Fairview Retirement - Another Great Idea - Drilling Down On The Financial Benchmarking Results

Brett Arthur
CEO - Fairview Retirement

Fairview Retirement Village situated in Moree has been using QPS Financial Benchmarking since 2008 and has always found it to be a useful financial tool to compare our performance against other facilities. This year there appeared a number of account totals in our Quarterly Reports that showed a large discrepancy in the facility averages for both High and Low Care. After checking to ensure our calculations were correct we discussed with QPS how we could further explore in detail where our results varied as we recognised by doing so we could identify specific areas that may require further review.

In our discussion with QPS we came up with the concept of using the same principals used for other QPS Benchmarking charting tools and the new 'Financial Charting Tool for Aged Care' was developed and trialled to break down the costs in an attempt to ascertain the individual areas of concern. This tool enables the facility to then look at each expense or income in further detail and on a more specific line item. The use of the graphs provided within the tool will immediately highlight variations of expense or income within each account group. These tools and especially the graphs when delivered at board level provide an easy explanation on the facilities performance in regard to annual income and expenditure.

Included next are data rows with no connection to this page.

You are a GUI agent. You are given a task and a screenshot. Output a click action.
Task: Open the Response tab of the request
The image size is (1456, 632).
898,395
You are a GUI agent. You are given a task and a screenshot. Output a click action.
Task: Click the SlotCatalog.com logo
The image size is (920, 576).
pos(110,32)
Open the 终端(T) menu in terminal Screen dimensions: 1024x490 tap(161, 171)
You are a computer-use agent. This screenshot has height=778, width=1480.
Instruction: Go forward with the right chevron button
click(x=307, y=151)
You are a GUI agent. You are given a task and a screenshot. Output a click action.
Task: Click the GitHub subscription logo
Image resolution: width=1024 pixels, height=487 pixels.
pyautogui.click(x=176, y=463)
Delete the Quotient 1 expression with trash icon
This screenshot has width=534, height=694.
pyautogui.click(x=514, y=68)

The assessment of each expense or income involved firstly ensuring that details provided in our data was similar to that of the other facilities. By using the graphs we were very quickly able to identify specific line items where our results were clearly above the benchmark and establish the reasons for this variation. An example of this would be high costs of Utilities and then being able to drill down to identify the cost of electricity compared to other facilities. Energy prices have been rising with projections that they will continue to rise in the future. This has a direct impact on operational costs of facilities, and reviewing the systems in place to becoming more energy efficient can result in reducing operating and maintenance costs as well as reducing energy consumption and carbon emissions. While many individuals have embarked on energy saving initiatives in their own house including replacing inefficient light fittings, installing solar panels and building insulations, undertaking this project in a residential aged care facility will require a strategic approach beginning with a systems review of all aspects of building including heating and cooling systems, hot water, lighting and housekeeping areas.

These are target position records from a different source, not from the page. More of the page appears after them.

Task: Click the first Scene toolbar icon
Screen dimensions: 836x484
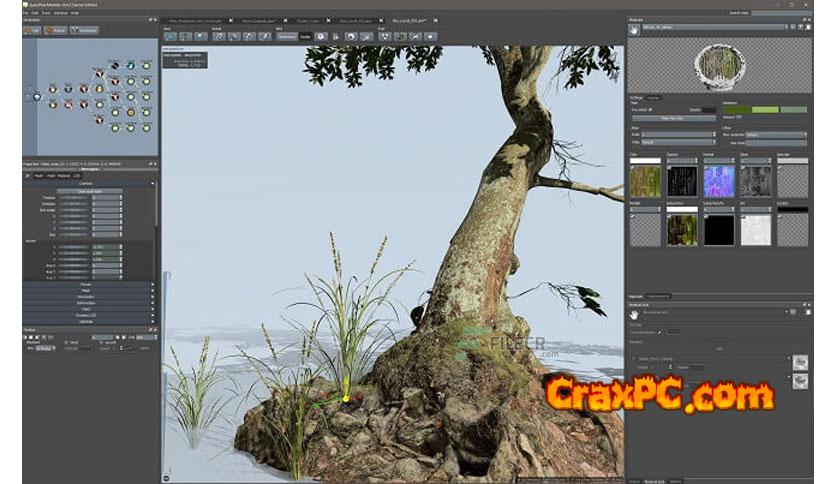Action: tap(172, 36)
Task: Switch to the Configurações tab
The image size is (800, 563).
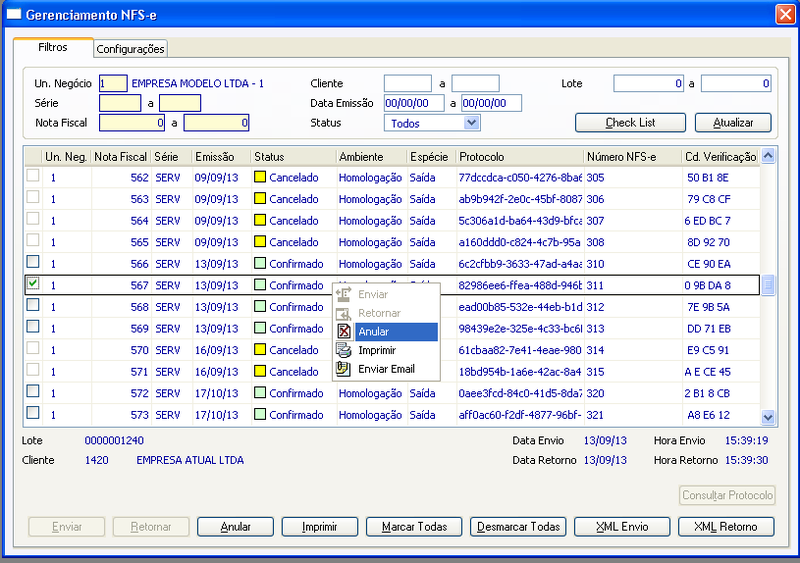Action: [131, 49]
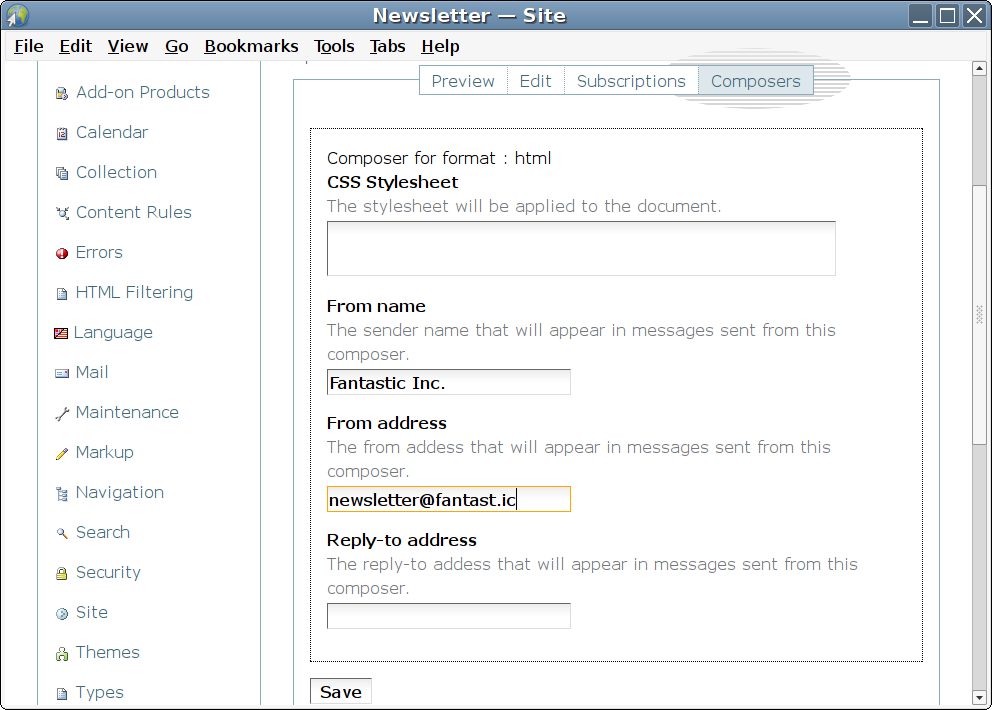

Another example of reasons for higher costs in specific areas could be the sharing of roles and functions by specific staff members. Fairview Retirement Village is concerned about providing night time security for the safety of their residents and staff, particularly after a number of incidences occurred within the facility. A night time cleaner who acts as a security guard for a large portion of his shift is employed and this cost is shared between High and Low care but is placed under cleaning expenses. Identifying the reason for higher or lower costs in any area is essential in understanding and managing the performance of your organisation.

Other influences that would require consideration when reviewing your financial benchmarking results are the age of the facility, location (especially in regards the proximity to large cities) the layout of the building, efficiencies due to size, purchasing availability and practices, staff mix, previous workers compensation history etc.

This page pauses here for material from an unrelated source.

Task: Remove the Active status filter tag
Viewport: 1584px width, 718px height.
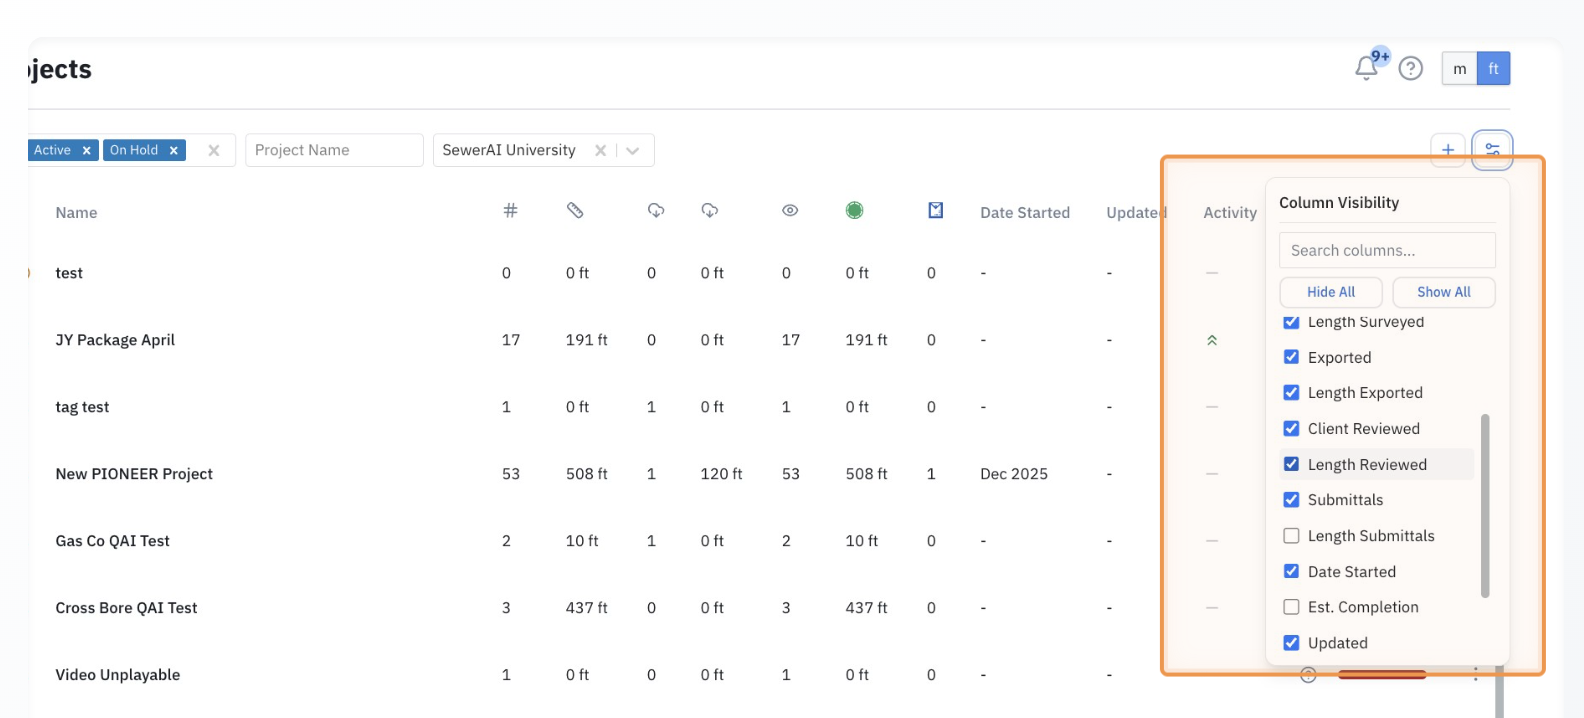Action: 87,150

The use of this benchmarking tool has provided Fairview with additional information highlighting the need to address expenditure on catering, cleaning, laundry and even depreciation. There are items which need further investigation including the cost of provisions, staff rosters and in the case of depreciation a review of the accounting practice in consultation with the board and auditors. Although some of our over expenditure may be unavoidable it is important that we regularly review our income and expense items to ensure we manage our facility correctly, extracting as much income as is possible and reducing expenditure to provide an efficient service to our residents.